In a new report from Navigant Research, the myth that electric utilities may not be able to handle meaningful adoption of electric vehicles is explored. The title of the report, "Plug-In Vehicles: For Utilities, More Opportunities than Challenges," says it all. If Tesla (TSLA -1.92%) does, indeed, bring to market an affordable electric vehicle with about 200 miles of range that goes on to sell hundreds of thousands of units, don't worry: Tesla will not be causing blackouts.

A Model S charging. Source: Tesla Motors.

Utilities do not fear EVs
To the contrary, electric utilities may look forward to adoption of electric vehicles, or EVs. EVs are an opportunity for higher revenues with very little grid modifications needed. The average household with a battery-electric vehicle or a plug-in hybrid results in around $450-$520 per year in incremental revenue for electric utilities, according to the report. "To reap such revenues, some modifications to the existing utility grid infrastructure are necessary, but not many," said Navigant Research's Scott Shepard.

Even more, many utilities have already been required to upgrade their grid supply infrastructure to handle increased demand for air conditioning during summer afternoons. EVs, which are usually charged at night as opposed to being used at peak times like air-conditioning units, can take advantage of this larger load capacity without adding to peak time demands.

Utilities will actually see a number of benefits from increased adoption of electric vehicles. "[U]sing PEVs [plug-in electric vehicles] for demand response programs, for grid balancing, renewables integration, and demand charge reduction, will help utilities supply electricity and may actually reduce peak demand loads," said Shepard.

Even in the state of California where Tesla sales and sales of other EVs are far greater than an any other state, electric utilities only need upgrades to local grids to handle the increased demand in energy consumption due to EV adoption less than 1% of the time -- and the required upgrades are just at the local distribution transformer.

Should investors worry about blackouts?
No. If anything, utilities are hoping Tesla and other EVs will succeed in gaining greater adoption.
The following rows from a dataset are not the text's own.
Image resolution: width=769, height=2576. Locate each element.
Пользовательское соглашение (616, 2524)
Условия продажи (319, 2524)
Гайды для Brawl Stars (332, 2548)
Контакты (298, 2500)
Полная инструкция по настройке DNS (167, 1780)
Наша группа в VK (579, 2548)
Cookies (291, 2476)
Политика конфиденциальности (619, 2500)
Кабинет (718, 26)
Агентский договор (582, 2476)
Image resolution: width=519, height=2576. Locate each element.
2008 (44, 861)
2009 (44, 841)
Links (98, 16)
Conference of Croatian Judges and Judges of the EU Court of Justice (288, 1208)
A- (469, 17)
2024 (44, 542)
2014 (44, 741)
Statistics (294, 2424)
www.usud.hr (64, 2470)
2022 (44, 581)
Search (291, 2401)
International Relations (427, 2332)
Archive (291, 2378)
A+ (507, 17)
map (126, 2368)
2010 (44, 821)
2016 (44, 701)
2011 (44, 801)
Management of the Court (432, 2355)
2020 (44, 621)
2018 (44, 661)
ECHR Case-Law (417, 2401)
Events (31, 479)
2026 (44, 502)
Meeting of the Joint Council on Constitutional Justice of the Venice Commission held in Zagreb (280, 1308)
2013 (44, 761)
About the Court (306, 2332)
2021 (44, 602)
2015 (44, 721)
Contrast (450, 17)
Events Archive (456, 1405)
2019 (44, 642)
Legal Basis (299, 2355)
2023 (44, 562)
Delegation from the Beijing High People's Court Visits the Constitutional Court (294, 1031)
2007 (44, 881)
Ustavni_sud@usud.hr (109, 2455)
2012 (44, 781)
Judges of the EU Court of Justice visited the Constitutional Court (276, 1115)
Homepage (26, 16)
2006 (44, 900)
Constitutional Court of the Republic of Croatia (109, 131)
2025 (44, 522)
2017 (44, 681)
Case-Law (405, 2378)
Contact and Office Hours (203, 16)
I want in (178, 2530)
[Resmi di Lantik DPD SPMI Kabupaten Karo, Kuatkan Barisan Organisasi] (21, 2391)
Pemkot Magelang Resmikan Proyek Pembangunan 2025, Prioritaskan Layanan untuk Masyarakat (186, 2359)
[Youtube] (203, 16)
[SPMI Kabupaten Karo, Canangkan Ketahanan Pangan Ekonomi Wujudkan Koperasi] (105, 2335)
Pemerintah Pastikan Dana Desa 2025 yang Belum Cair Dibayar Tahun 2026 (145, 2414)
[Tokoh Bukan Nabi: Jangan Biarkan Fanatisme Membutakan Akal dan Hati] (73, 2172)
At the end of the day, potential blackouts from electric-vehicle charging is a myth. What critics often fail to acknowledge is that electric vehicles are far more efficient than gasoline vehicles. While the average gasoline vehicle drives about 12,000 miles per year and consumes the equivalent of 16,000 kilowatt-hours, the average fully electric vehicle driving those same 12,000 miles consumes just about 3,900 kWh (the average plug-in hybrid consumes the equivalent of about 4,300 kWh on 12,000 miles), Shepard explains.

Utilities have no reason to fear consumers charging their vehicles at home. Green Car Reports added useful context to the Navigant Research's story: "Real-world data from utilities has already shown that existing levels of electric cars have made virtually no impact on local grids. Last year, PG&E in California said it had upgraded only 12 neighborhood grids out of 10,000 service checks."

Shepard sums it up well in the report: "The net effect to utilities should be new revenue streams with few costs." That said, utilities are likely more than willing to make the necessary upgrades to handle greater adoption of electric vehicles.